Dans un communiqué publié sur sa page officielle, le ministère libyen de la Justice a dénoncé des « procédures de détention illégales » dans les prisons libanaises, affirmant qu’elles ont conduit à une dégradation alarmante de la santé du détenu. Le ministère a ajouté que les conditions de détention d’Hannibal Kadhafi « violent les droits fondamentaux et les conventions internationales relatives au traitement des prisonniers ».
Les autorités libyennes ont rappelé avoir adressé en avril dernier un mémorandum officiel à leurs homologues libanais, transmis par voie diplomatique, pour proposer une solution « équitable et humanitaire » à ce dossier. « À ce jour, aucune réponse n’a été reçue du Liban », précise le communiqué.
Hannibal Kadhafi est détenu à Beyrouth depuis 2015 dans le cadre de l’enquête sur la disparition de l’imam chiite Moussa Sadr en 1978. Sa détention prolongée fait régulièrement l’objet de tensions entre Tripoli et Beyrouth, le gouvernement libyen réclamant sa libération pour raisons humanitaires.

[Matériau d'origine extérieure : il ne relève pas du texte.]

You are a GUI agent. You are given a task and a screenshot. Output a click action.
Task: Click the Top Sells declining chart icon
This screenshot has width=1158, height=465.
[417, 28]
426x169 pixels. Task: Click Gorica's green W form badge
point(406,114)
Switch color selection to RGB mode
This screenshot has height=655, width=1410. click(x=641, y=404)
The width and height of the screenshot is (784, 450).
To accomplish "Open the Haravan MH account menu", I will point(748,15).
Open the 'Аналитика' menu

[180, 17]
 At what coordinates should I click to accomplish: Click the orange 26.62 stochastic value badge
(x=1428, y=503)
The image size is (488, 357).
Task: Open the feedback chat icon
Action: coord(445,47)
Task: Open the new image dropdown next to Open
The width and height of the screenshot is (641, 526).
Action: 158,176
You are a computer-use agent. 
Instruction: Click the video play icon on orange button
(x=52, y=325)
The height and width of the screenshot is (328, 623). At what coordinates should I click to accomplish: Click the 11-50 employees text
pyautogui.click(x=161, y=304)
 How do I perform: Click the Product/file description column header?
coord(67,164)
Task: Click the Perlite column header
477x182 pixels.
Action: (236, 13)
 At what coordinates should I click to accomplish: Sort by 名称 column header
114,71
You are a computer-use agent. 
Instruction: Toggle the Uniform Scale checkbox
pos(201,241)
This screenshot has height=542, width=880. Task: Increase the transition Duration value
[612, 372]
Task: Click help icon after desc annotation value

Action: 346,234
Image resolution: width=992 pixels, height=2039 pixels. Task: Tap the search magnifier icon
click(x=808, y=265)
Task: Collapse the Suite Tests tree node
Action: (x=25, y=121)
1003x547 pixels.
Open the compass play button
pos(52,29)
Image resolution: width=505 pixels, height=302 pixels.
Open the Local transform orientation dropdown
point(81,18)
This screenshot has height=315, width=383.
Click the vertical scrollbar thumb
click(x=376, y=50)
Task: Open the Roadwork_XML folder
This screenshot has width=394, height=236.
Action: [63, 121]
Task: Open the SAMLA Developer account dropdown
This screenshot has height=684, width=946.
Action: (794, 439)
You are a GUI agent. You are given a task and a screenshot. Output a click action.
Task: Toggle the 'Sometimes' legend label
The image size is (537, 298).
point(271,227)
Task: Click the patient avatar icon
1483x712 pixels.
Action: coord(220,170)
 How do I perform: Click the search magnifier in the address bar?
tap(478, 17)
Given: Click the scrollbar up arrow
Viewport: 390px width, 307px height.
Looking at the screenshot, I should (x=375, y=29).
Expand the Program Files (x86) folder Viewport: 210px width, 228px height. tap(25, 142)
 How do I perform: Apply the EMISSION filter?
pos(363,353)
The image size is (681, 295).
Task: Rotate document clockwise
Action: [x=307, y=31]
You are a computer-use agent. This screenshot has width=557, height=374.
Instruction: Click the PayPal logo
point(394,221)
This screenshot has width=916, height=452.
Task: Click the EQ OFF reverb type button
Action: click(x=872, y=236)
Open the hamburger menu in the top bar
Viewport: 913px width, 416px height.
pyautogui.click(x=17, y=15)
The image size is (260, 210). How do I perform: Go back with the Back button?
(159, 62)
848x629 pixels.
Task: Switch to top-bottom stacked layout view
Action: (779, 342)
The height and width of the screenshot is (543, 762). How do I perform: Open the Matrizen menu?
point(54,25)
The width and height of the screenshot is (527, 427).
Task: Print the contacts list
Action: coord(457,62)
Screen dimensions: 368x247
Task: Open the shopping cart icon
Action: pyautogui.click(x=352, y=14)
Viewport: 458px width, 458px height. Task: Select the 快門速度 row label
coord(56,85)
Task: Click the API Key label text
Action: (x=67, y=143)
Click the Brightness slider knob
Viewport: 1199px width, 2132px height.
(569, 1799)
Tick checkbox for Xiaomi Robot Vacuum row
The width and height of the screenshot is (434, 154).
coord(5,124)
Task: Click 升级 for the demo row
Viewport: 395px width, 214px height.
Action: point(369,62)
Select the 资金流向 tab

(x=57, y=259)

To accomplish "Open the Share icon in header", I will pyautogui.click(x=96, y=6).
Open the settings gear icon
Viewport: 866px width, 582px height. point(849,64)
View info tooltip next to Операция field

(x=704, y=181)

Le cas d’Hannibal Kadhafi demeure un sujet sensible dans les relations libyo-libanaises. Depuis plusieurs années, Tripoli plaide pour une médiation internationale afin de parvenir à un règlement conforme au droit international, alors que Beyrouth maintient sa position en invoquant le déroulement de la procédure judiciaire.